Search code examples
rdplyrsampling

Create numeric samples based on multiple conditions of multiple vectors


Given the following data frame:

df <- tibble::tribble(
  ~pass_id, ~km_ini, ~km_fin,
        1L,    0.89,    2.39,
        2L,    1.53,    3.03,
        3L,    21.9,    23.4,
        4L,    23.4,    24.9,
        5L,      24,    25.5,
        6L,    25.9,    27.4,
        7L,    36.7,    38.2,
        8L,    41.4,    42.9,
        9L,    42.1,    43.6,
       10L,    45.5,      47
  )

Created on 2020-02-17 by the reprex package (v0.3.0)

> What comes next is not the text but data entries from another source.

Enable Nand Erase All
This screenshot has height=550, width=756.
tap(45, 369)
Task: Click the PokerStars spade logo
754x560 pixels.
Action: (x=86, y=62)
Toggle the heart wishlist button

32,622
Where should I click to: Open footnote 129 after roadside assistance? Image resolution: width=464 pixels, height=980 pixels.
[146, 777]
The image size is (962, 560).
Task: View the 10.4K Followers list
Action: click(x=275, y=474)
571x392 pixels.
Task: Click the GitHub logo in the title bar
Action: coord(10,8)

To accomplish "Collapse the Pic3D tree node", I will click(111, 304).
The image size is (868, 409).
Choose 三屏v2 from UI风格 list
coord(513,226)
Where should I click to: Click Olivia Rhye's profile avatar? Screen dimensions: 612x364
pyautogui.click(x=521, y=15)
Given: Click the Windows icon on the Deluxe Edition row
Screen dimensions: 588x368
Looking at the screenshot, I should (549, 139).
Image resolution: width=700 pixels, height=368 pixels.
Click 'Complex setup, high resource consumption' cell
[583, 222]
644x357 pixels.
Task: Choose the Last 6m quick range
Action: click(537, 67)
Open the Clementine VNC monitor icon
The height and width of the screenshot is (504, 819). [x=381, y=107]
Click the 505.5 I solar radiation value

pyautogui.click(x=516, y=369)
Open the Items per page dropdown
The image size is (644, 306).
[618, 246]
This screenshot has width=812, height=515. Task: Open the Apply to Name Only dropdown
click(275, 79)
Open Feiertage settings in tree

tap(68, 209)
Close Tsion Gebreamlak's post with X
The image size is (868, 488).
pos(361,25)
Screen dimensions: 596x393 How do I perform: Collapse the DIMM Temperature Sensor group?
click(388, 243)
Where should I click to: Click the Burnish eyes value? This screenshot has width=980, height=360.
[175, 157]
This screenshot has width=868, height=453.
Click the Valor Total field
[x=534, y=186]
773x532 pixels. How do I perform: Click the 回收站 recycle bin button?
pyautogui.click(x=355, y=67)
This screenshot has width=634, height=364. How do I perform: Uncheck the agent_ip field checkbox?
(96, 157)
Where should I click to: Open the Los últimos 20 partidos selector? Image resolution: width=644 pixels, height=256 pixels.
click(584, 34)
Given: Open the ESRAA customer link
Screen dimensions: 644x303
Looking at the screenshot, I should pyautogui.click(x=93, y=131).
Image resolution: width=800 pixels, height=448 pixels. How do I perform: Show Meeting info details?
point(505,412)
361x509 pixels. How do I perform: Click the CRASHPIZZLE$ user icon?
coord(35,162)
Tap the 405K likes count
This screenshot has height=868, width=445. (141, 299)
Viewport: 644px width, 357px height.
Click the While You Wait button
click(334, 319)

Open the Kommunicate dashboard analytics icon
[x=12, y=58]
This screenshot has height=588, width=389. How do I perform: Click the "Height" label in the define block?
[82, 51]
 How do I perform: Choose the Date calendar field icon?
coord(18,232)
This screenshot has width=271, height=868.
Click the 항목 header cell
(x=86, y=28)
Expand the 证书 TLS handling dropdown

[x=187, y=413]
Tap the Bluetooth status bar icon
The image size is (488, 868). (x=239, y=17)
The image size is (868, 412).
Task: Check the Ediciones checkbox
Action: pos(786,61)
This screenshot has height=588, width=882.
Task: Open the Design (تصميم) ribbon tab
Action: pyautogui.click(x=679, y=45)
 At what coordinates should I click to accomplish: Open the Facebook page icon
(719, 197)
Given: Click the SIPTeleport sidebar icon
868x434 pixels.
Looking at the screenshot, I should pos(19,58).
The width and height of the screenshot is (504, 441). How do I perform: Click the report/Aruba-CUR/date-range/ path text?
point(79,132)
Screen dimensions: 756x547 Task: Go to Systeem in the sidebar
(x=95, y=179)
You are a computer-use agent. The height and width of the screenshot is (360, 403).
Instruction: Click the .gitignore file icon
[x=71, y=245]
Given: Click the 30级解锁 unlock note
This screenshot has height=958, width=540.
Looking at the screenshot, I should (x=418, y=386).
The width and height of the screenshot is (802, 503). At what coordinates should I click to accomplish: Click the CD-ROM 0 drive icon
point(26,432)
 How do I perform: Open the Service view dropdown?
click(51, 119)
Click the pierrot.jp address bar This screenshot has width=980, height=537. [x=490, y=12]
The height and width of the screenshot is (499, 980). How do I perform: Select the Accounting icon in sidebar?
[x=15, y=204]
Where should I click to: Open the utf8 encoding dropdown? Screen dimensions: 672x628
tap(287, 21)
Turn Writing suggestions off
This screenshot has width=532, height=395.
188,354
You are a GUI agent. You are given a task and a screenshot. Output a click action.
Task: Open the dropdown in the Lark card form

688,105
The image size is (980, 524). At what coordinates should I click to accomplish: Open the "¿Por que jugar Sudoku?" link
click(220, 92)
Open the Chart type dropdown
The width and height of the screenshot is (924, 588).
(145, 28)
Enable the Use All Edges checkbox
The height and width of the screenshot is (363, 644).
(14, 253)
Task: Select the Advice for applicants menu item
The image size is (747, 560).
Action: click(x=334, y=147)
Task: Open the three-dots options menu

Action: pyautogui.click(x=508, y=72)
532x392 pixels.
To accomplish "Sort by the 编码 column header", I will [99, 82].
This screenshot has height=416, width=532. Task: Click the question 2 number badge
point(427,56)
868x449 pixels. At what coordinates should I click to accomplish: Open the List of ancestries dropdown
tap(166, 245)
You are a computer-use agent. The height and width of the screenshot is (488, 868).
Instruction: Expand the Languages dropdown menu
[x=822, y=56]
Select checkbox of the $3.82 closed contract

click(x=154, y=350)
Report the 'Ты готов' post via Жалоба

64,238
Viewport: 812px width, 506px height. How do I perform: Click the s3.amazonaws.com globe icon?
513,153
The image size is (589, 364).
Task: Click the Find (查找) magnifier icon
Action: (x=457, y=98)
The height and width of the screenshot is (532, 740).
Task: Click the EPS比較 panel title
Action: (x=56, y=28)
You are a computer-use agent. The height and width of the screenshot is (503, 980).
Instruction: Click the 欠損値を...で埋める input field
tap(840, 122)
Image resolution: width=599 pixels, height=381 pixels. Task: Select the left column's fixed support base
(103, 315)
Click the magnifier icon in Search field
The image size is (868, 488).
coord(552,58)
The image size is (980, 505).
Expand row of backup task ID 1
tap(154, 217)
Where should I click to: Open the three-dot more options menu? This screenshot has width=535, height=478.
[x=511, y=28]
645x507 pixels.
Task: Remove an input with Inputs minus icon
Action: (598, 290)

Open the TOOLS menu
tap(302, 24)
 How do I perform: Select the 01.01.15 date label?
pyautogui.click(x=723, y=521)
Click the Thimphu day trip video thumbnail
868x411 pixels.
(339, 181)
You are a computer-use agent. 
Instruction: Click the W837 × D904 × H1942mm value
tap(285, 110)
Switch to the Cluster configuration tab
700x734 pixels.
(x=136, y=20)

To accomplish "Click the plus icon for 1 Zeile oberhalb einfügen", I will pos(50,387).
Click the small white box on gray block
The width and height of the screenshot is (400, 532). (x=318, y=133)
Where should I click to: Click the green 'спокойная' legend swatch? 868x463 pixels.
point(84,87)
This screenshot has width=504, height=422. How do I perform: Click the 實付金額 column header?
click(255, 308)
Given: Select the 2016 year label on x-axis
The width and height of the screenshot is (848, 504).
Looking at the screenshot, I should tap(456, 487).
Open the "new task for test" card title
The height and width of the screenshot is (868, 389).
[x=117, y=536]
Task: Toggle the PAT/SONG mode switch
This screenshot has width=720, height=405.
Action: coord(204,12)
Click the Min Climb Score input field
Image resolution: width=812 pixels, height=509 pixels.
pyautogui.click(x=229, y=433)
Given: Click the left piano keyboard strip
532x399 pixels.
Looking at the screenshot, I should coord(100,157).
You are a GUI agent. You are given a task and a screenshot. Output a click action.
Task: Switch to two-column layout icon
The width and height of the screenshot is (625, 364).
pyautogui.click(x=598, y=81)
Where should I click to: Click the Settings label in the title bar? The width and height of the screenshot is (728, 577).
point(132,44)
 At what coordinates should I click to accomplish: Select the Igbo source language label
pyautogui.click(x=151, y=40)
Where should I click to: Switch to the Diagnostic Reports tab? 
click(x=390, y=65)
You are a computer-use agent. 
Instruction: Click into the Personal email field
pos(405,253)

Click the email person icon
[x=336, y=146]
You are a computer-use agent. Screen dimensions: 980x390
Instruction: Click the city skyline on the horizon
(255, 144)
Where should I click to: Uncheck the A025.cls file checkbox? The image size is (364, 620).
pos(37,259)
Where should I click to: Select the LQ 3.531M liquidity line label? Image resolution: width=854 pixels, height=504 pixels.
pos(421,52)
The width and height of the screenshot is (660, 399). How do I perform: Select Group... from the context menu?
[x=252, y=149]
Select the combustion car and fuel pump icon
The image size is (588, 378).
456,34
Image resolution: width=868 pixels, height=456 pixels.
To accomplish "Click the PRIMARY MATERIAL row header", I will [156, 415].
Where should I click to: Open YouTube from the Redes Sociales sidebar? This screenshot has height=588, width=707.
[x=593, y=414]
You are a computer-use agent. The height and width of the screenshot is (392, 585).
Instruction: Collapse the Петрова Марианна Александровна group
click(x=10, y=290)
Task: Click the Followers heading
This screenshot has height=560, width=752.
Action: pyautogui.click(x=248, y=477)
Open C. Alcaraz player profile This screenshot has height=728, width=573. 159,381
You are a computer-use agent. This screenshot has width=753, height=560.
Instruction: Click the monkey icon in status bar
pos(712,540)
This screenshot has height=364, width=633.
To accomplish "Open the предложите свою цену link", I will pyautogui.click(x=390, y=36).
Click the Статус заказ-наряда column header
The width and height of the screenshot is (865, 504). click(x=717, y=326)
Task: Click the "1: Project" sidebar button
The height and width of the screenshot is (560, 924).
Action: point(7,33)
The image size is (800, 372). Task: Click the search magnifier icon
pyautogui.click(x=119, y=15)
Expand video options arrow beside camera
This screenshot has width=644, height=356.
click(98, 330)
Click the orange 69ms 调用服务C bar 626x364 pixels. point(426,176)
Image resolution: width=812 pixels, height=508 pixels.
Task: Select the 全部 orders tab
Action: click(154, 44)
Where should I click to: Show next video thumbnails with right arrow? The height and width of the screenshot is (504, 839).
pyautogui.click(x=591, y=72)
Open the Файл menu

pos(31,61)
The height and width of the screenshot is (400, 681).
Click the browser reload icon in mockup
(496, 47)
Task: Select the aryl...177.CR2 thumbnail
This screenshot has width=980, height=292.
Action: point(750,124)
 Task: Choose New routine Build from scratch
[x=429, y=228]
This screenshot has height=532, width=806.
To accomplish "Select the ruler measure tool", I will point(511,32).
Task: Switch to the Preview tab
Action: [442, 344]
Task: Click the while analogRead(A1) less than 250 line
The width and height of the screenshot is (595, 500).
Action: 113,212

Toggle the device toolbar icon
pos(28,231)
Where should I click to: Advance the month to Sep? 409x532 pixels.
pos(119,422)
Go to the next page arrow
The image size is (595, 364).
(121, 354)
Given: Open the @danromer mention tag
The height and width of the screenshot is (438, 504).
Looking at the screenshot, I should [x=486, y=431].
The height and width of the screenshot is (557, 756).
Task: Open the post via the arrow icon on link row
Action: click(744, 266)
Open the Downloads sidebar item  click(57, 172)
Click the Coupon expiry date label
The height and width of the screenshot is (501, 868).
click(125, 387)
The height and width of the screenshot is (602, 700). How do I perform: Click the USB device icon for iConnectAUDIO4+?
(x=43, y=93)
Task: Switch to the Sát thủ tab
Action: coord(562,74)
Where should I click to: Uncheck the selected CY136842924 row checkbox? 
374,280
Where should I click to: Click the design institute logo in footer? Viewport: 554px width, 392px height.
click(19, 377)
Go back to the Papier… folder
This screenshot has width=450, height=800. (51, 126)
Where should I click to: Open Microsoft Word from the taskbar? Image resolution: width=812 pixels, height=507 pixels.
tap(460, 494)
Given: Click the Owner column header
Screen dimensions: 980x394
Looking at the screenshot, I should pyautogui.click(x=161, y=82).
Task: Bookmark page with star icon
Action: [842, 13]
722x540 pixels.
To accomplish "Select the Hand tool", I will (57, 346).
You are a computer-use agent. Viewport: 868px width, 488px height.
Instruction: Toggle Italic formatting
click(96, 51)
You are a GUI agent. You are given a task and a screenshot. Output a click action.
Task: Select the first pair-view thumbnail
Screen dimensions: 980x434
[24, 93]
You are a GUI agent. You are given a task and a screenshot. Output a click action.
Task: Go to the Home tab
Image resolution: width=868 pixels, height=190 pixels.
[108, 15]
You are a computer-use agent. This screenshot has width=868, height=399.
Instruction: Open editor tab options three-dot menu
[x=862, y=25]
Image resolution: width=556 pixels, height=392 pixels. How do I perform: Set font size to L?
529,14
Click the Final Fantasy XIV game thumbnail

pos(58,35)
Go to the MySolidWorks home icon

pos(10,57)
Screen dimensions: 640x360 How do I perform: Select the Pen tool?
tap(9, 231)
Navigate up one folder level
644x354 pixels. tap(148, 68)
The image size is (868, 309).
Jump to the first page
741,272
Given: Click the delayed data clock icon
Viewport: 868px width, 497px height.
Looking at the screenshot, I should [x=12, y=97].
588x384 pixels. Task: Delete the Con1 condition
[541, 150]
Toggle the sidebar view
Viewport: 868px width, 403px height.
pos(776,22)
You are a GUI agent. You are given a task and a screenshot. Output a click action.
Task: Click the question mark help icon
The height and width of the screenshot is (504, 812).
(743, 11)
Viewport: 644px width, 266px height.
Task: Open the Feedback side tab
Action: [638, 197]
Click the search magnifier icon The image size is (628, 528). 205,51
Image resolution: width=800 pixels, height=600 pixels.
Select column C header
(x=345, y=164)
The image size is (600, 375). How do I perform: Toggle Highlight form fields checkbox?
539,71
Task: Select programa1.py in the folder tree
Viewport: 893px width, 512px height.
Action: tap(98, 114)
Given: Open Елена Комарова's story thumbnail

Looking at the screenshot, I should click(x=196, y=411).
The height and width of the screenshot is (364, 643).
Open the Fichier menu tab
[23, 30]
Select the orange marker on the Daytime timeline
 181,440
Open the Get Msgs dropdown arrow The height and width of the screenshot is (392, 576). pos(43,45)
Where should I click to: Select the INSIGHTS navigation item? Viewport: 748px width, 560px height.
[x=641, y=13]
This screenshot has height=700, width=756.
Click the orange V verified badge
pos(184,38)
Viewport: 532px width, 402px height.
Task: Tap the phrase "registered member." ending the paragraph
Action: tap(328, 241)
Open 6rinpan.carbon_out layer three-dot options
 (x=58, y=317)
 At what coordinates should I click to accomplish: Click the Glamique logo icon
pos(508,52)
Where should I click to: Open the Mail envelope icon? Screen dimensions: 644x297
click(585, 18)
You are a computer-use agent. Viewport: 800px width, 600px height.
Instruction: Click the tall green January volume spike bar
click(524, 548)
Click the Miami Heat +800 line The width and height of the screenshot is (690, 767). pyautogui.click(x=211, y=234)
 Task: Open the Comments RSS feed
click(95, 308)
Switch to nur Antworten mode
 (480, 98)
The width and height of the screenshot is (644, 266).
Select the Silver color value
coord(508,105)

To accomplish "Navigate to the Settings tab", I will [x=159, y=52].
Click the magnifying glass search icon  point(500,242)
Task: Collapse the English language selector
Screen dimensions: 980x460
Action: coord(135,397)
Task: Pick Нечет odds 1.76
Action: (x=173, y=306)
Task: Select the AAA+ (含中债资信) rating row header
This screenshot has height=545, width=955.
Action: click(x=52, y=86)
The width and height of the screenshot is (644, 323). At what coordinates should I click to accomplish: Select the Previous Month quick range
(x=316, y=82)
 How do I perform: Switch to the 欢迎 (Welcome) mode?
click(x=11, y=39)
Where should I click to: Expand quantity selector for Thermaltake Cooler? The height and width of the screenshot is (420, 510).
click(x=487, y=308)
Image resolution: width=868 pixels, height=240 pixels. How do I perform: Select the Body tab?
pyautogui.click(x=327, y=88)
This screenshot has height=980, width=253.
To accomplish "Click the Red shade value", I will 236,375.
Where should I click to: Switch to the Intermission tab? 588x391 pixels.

I need a sample of any 50 numbers that match the all following criteria for all the rows of df:

  1. >= .750
  2. <= 99.450
  3. < km_ini - .750
  4. > km_fin + .750

My best shot is far away from what I am expecting. First I did a runif, then I enframed it, and tried to filter, but I just got it working for the first two conditions. Anyway, I don't necessarily need the result as a data frame, it could be a numeric vector.

library(tidyverse, verbose = F)

set.seed(42)
sort(runif(100000, 0, 99.450)) %>% 
  enframe(., "ID", "km") %>% 
  filter(km >= .750 & km <= 99.450 - .750)
#> # A tibble: 98,467 x 2
#>       ID    km
#>    <int> <dbl>
#>  1   763 0.750
#>  2   764 0.751
#>  3   765 0.751
#>  4   766 0.753
#>  5   767 0.753
#>  6   768 0.754
#>  7   769 0.754
#>  8   770 0.755
#>  9   771 0.755
#> 10   772 0.757
#> # … with 98,457 more rows

EDIT: trying to visually display the problem

The final result needs to be a numerical vector (or df) that assesses the entire data set, not just each row separately. As an example for the first two lines, see the following representation:

enter image description here

So, see that:

  • The black line indicates that I cannot have data smaller than .750.
  • The blue line indicates where I cannot have records due to the coverage area of km_ini and km_fin (arrows) of line 1 and one more appendix considering the area of + or - .750 (between the arrows and the points).
  • The red line indicates where I cannot have records due to the coverage area of km_ini and km_fin (arrows) of line 2 and another appendix considering the area of + or - .750 (between the arrows and the points).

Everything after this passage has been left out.